Back in the day, when Doordarshan was the sole news channel, women anchors dressed unfailingly in saris, read the news in their no-nonsense style and became unforgettable. Liberalisation brought an explosion in news outlets and somewhere along the line, the new look for anchors, at least for women on some channels, was deemed to be the bland (and frequently badly-stitched) pant-suit.
In an attempt to ‘give a more contemporary look’ to its flight attendants, Air India is following the path taken by news channels. Its new dress code includes kurtis, churidaars and trousers. While the sari will remain, it will no longer be the national carrier’s sole uniform.
It might seem tempting to write the sari’s obituary. Certainly, it’s easy to see why the more pragmatic and comfortable kurti and churidaar holds such pan national appeal. Yet, according to the ministry of textiles, the sari as a category clocked 8.8% growth in value terms between 1998 and 2006 and is now a nearly Rs 54,000-crore market in India.
On social media, two friends, Ally Matthan and Anju Maudgal Kadam, have launched a #100SariPact to wear saris twice a week in a movement that has quickly won followers who are wearing and posting photos of themselves in six yards of splendour.
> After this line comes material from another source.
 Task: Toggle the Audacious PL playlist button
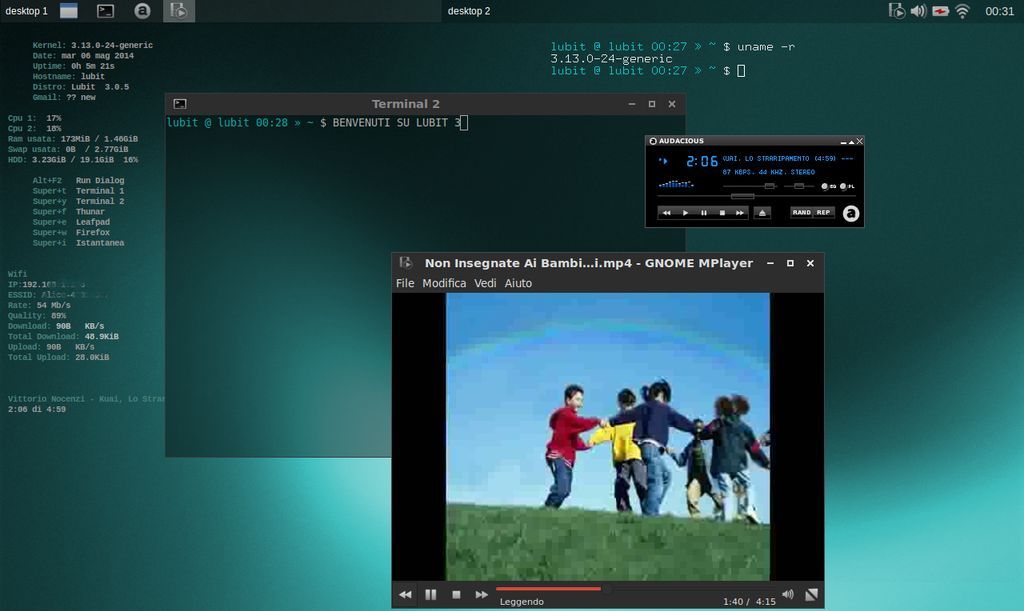click(846, 186)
This, Kadam told BBC Trending, “is not a political statement to reclaim a way to dress because the sari never went away from the Indian psyche.”
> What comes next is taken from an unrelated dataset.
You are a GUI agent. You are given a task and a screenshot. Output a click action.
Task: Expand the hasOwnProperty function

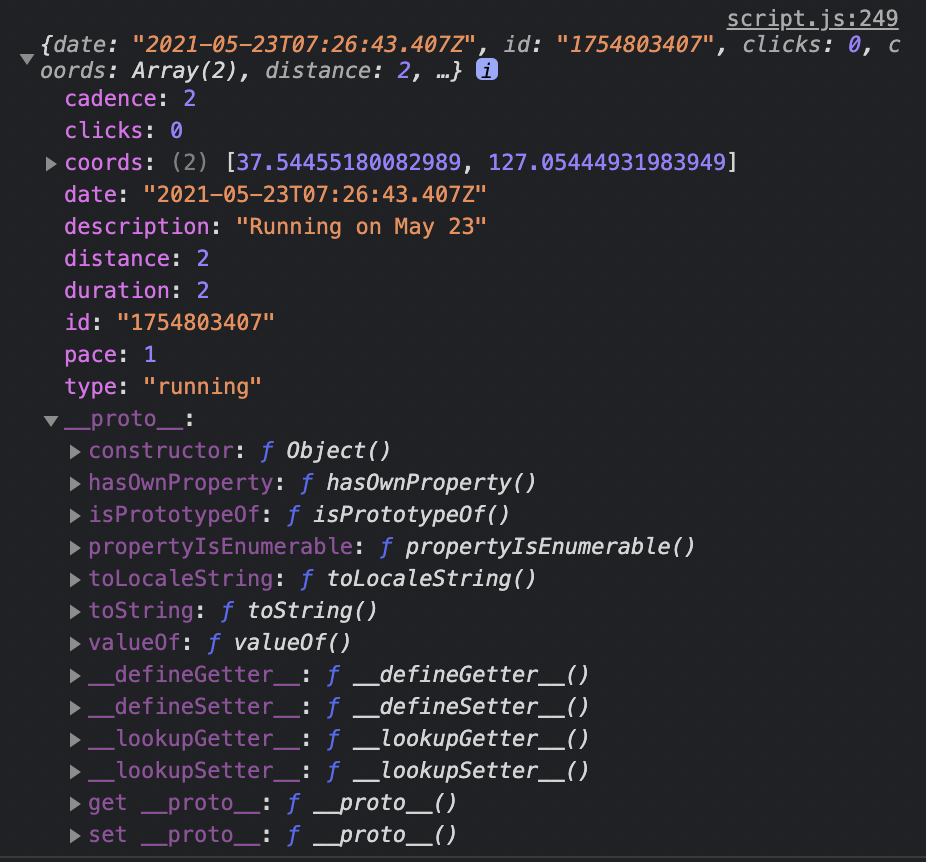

Indeed the sari will never go out of style. Partly this is because of the way it keeps reinventing itself: Pre-stitched saris, newer fabrics like linen and, even, organic cotton and ahimsa silk that extracts yarn from silkworm cocoons without killing off the pupae. From shimmery silks to block-printed handlooms; from the half-sari of the south to the full nine-yards of the west, each sari gathers within its folds the tale of weavers and the aspirations of those who buy them.
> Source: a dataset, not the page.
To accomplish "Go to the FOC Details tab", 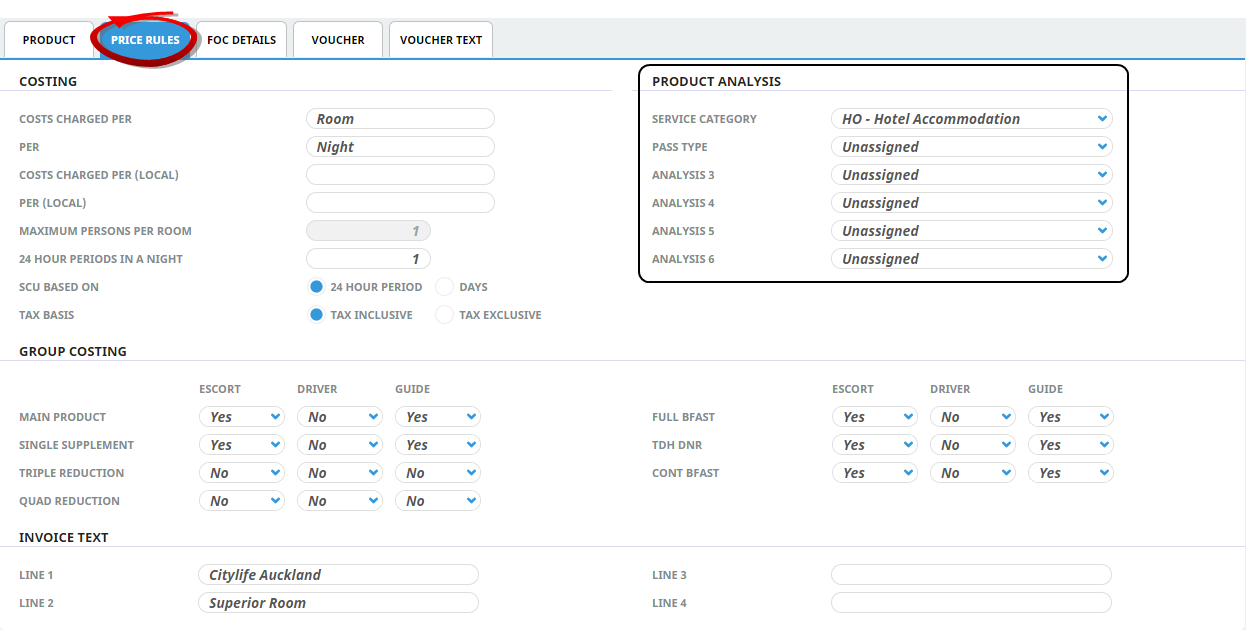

The sari endures also because of our conviction that it is the most flattering garment for Indian figures; tucked higher or lower with demure full-sleeved blouses or daring backless ones, it gives women the freedom to decide how much, or not at all, to reveal.
But ultimately the sari will endure because when we Indian women want to dress up, when we attend weddings or festivals, when we want to feel special, the inevitable garment of choice is the sari. We are not the generation of our grandmothers and mothers who wore only saris (yes, even on the beach, alas), but our love and nostalgia for the draped fabric has seeped into our DNA from that lineage.
Most of us treasure our saris because many of them come to us as gifts on special occasions — the first salary of a newly adult daughter, at festivals from our mothers and mothers-in-law and, if you’re lucky like me, from husbands. Most precious of all collection is my mother’s wedding sari, a stunning red and gold temple silk. Back in the day, it cost Rs 500. Now fraying, its value is immeasurable. When I told my mother how much I had paid to get it restored, she rolled her eyes. But for me its value is incalculable because from it springs the new beginning of a life of hope and patience, love and duty.
My relationship with the sari began as a nervous 13-year-old in boarding school where it was mandatory to wear one on festivals. Even in those days of countless safety pins and undisciplined pleats, wearing a sari made me feel feminine and empowered all at once.
Air India’s flight attendants in their churidaars will probably welcome the ease and comfort with which they can now zip up and down the aisles. But for a generation that grew up on the legend of the Maharaja, this is not progress but an indefinable loss.
My grandmother wore only white. When she died, there, as instructed, was the new white sari in which she wanted to be cremated. In life and death it was only the sari for her.